Again, no kidding.  The Supreme Court can interpret the  First Amendment and  rule Catholicism is the State Religion. The issue is not what Judges can do, but what should they do.  Fixing a meaning to the First Amendment prevents that.  Believing the Amendment doesn't have a fixed meaning makes that a possibility. 

 the Framers made clear in the 9th Amendment that they did not intend those amendments to be an exhaustive list of human rights. .

Not a single justice has ever found the right to an abortion hiding in the ninth Amendment. You are making Williamson's point for him by demonstrating the arbitrary nature of the supposed right to an abortion.  Nothing can be so important as a supposed constitutional right that will remove a contentious issue from the democratic process and yet its proponents can't even articulate a consistent rationale for its existence. 

 So the absence of Abortion in the Constitution is not - or should not be - important.

Of course it is. If what the Constitution says isn't important, why have one?  

The notion that we should have to look in the Constitution for a woman to have a right to do what she will with her own body is insane.

As you know the Court has never held that anyone has the unlimited right to do what they will with their own body. It seems insane to think otherwise. 

ne who tries to convince you that marijuana within a state is illegal because we need to regulate interstate commerce, probably also has a bridge to sell you

No doubt. But the commerce clause simply gives the  government the power to democratically enact a law or not.  It doesn't demand an outcome either way. .

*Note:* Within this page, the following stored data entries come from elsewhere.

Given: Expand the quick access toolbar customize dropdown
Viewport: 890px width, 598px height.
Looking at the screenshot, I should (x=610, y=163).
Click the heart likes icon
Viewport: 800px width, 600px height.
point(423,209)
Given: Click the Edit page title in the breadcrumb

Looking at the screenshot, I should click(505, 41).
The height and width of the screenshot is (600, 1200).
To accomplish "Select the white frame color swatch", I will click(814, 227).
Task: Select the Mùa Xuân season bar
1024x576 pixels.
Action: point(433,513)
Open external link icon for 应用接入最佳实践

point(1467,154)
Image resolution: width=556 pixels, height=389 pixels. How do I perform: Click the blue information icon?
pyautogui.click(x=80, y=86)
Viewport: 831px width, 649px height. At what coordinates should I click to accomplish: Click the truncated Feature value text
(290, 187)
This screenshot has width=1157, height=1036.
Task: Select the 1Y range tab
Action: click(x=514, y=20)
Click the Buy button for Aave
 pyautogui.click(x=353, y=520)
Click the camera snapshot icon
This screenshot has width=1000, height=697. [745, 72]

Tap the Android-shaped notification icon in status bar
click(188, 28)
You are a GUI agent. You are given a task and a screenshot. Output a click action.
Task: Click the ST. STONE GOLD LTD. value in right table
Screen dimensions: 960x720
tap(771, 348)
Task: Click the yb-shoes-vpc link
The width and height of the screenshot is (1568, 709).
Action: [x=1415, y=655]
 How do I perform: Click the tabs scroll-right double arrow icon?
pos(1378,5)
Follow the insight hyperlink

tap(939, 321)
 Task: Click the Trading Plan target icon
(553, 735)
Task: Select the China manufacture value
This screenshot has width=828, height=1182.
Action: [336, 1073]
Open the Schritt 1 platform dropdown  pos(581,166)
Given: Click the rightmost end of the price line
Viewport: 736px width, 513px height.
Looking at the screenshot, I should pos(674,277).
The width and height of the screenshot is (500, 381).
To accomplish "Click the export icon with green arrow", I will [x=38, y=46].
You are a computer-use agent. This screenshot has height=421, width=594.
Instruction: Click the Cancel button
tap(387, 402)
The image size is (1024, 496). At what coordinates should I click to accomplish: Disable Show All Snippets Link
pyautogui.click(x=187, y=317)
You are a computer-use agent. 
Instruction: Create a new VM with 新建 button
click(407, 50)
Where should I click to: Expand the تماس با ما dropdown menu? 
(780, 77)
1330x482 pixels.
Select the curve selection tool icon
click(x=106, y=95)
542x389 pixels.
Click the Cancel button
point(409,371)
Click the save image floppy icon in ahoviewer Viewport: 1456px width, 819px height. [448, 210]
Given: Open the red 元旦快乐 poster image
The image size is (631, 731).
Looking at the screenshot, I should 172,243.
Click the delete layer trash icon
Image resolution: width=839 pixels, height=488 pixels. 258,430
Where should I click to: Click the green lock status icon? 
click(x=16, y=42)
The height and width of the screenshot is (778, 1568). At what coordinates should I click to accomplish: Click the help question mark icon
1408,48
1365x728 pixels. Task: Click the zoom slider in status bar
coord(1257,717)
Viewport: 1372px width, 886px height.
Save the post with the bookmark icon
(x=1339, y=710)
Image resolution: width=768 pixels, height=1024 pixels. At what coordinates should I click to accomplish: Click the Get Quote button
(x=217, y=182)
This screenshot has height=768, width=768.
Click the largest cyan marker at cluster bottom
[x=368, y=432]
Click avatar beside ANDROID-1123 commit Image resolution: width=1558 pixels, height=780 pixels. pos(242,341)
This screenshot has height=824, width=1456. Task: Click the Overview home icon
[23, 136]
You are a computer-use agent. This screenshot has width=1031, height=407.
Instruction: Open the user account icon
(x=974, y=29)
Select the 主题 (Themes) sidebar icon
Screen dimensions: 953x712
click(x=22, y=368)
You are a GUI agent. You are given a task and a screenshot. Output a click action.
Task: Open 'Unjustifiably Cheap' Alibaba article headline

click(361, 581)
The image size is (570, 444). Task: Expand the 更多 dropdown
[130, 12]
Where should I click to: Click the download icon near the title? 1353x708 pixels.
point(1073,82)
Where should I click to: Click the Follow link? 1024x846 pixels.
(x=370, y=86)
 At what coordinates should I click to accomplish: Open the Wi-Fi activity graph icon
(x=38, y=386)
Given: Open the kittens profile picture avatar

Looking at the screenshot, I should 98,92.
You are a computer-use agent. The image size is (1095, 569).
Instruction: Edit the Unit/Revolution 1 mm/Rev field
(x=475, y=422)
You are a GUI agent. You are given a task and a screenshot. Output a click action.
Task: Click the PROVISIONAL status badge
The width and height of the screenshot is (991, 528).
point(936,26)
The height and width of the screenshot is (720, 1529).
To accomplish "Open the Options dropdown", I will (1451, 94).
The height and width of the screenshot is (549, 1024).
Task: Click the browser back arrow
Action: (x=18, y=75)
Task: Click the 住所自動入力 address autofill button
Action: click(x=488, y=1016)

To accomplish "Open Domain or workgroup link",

there is no right to abortion in the Constitution” is obtuse on its face.

Lol. When you can't get over a hurdle, just summarily dismiss it as unnecessary.  Arguing by conclusion is easy. 

 
 
 
Tacos!
Professor Guide
7.2.1  Tacos!  replied to  Sean Treacy @7.2    2 years ago
Not a single justice has ever found the right to an abortion hiding in the ninth Amendment.

I wouldn’t say that so unequivocally. The right to abortion derived from the right to privacy, established in Griswold v Connecticut. Though the majority declined to use it, in his concurrence, Justice Arthur Goldberg (along with Justice William Brennan and Chief Justice Earl Warren) identified the privacy right in the Ninth Amendment. Later in Roe, the district court, and also the SCOTUS majority, embraced this idea and applied it to abortion.

This right of privacy, whether it be founded in the Fourteenth Amendment's concept of personal liberty and restrictions upon state action, as we feel it is, or, as the District Court determined, in the Ninth Amendment's reservation of rights to the people, is broad enough to encompass a woman's decision whether or not to terminate her pregnancyRoe v. Wade 410 U.S. 113, 153.

And to restate, the whole point of the Ninth Amendment is that rights aren’t “hiding” anywhere. They exist and are reserved to the people, even if the Constitution does not mention them. As Justice Goldberg wrote, your approach that we must find the right to abortion explicitly in the Constitution would actually violate the Ninth Amendment.

To hold that a right so basic and fundamental and so deep-rooted in our society as the right of privacy in marriage may be infringed because that right is not guaranteed in so many words by the first eight amendments to the Constitution is to ignore the Ninth Amendment, and to give it no effect whatsoever. Moreover, a judicial construction that this fundamental right is not protected by the Constitution because it is not mentioned in explicit terms by one of the first eight amendments or elsewhere in the Constitution would violate the Ninth Amendment . . . Griswold v. Connecticut 381 U.S. 479, 491.